Christian Linker, geboren 1975, studierte in Bonn Theologie und machte Jugendpolitik, bevor er sich ganz dem Schreiben widmete. Seine Romane, die sich schon immer mit brisanten Themen auseinandergesetzt haben, wurden vielfach ausgezeichnet.

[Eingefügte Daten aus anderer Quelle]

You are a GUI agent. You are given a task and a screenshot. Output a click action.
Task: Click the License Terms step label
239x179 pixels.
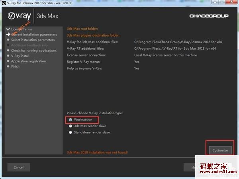click(22, 29)
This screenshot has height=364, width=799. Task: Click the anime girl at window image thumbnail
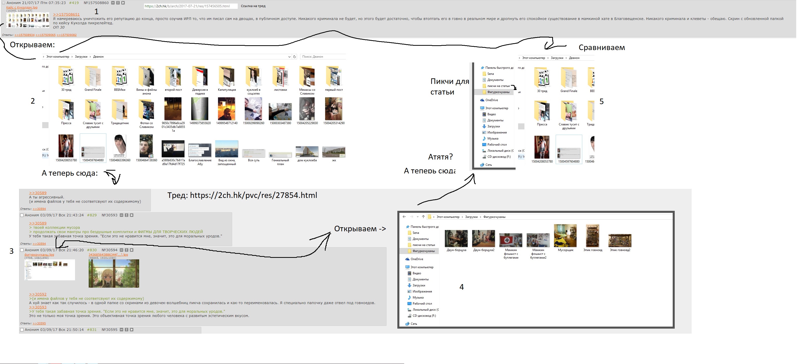(114, 273)
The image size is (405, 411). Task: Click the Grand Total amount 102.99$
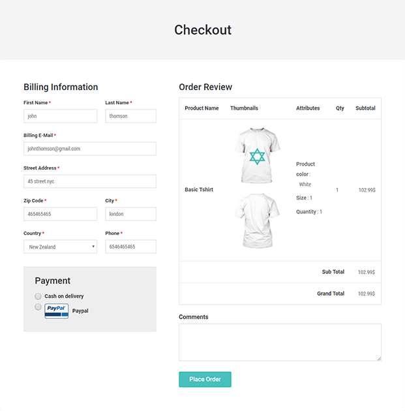coord(367,294)
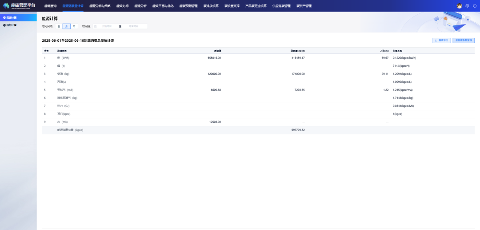The width and height of the screenshot is (480, 230).
Task: Open the 碳资产管理 tab
Action: 304,6
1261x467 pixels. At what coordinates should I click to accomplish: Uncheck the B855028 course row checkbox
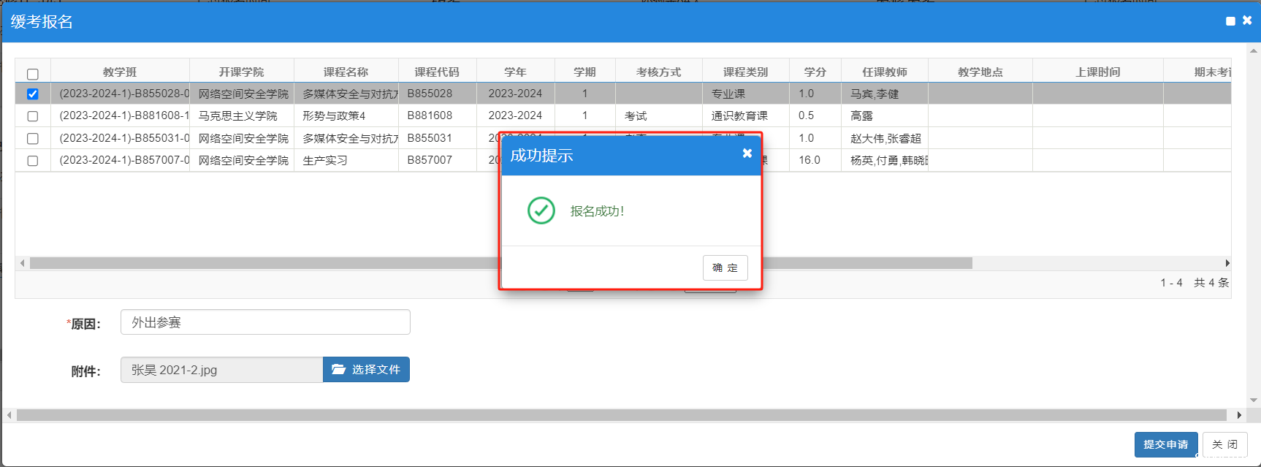(x=33, y=94)
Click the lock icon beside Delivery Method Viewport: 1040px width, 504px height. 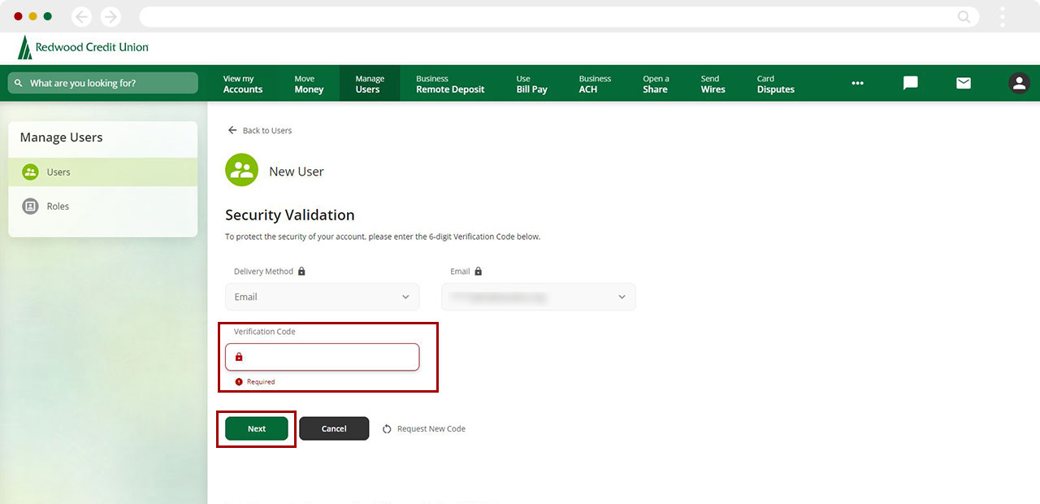[x=300, y=271]
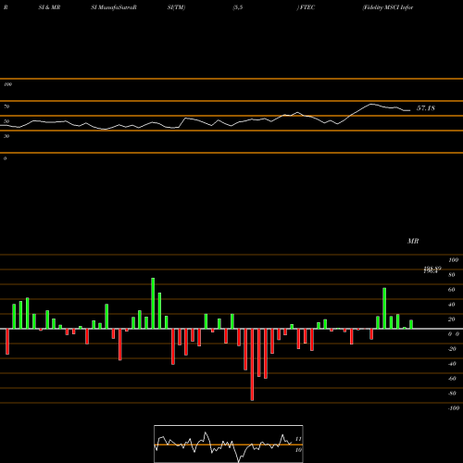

Christian Linker, geboren 1975, studierte in Bonn Theologie und machte Jugendpolitik, bevor er sich ganz dem Schreiben widmete. Seine Romane, die sich schon immer mit brisanten Themen auseinandergesetzt haben, wurden vielfach ausgezeichnet.

21. Oktober


Die Augen waren von einem verstörenden Blau. Man sah nur die und sonst nichts von ihr, denn ein samtschwarzer Schleier verhüllte den Kopf, verbarg das Gesicht und fiel auf die Schultern herab. Sie trug einen taillierten grünen Ledermantel und verwaschene Jeans, die Füße steckten in knallroten Docs. Sie war pure Provokation. Auch die Art, wie sie ging. Jeder beschleunigt in dieser Unterführung seine Schritte, um mit angehaltenem Atem durch die im künstlichen Licht dampfenden Pisseschwaden zur anderen Seite des Bahndamms zu tauchen. Sie nicht. Sie schritt auf seltsam würdevolle Art an mir vorüber. Ganz kurz begegneten sich unsere Blicke, schon waren wir aneinander vorübergegangen, und ich hätte mich nicht getraut, mich umzudrehen und ihr nachzusehen, wenn nicht die beiden Typen aufgetaucht wären.

»Der Winter kommt«, sagte der eine mit dem Bürstenschnitt eine Spur zu laut.

»Yep«, schnalzte sein Buddy aus der Kapuze seiner Hollister-Jacke, »da läuft schon ein Pinguin frei rum.«

Ihre Blicke fixierten die Frau wie in einem Schraubstock. Sie kamen genau auf mich zu, aber für sie war ich Luft oder ein Teil der ranzigen Fliesenwand. Ich ging langsamer. Sie marschierten in langen Schritten vorüber, um die Verschleierte einzuholen. Ich blieb also stehen und drehte mich um. Niemand war hier außer uns vieren. Der winzige Kiosk am anderen Ende des Tunnels hatte längst geschlossen. Angsträume nennt man solche Orte, hab ich mal gelesen, vor allem an einem späten Herbstabend, aber die Frau hatte keine Angst. Oder sie zeigte sie nicht. Ich jedenfalls hatte welche, denn ganz unvermittelt war mir klar geworden, dass es auf mich ankam. Meine Hand fuhr in die Hosentasche, fühlte das Handy.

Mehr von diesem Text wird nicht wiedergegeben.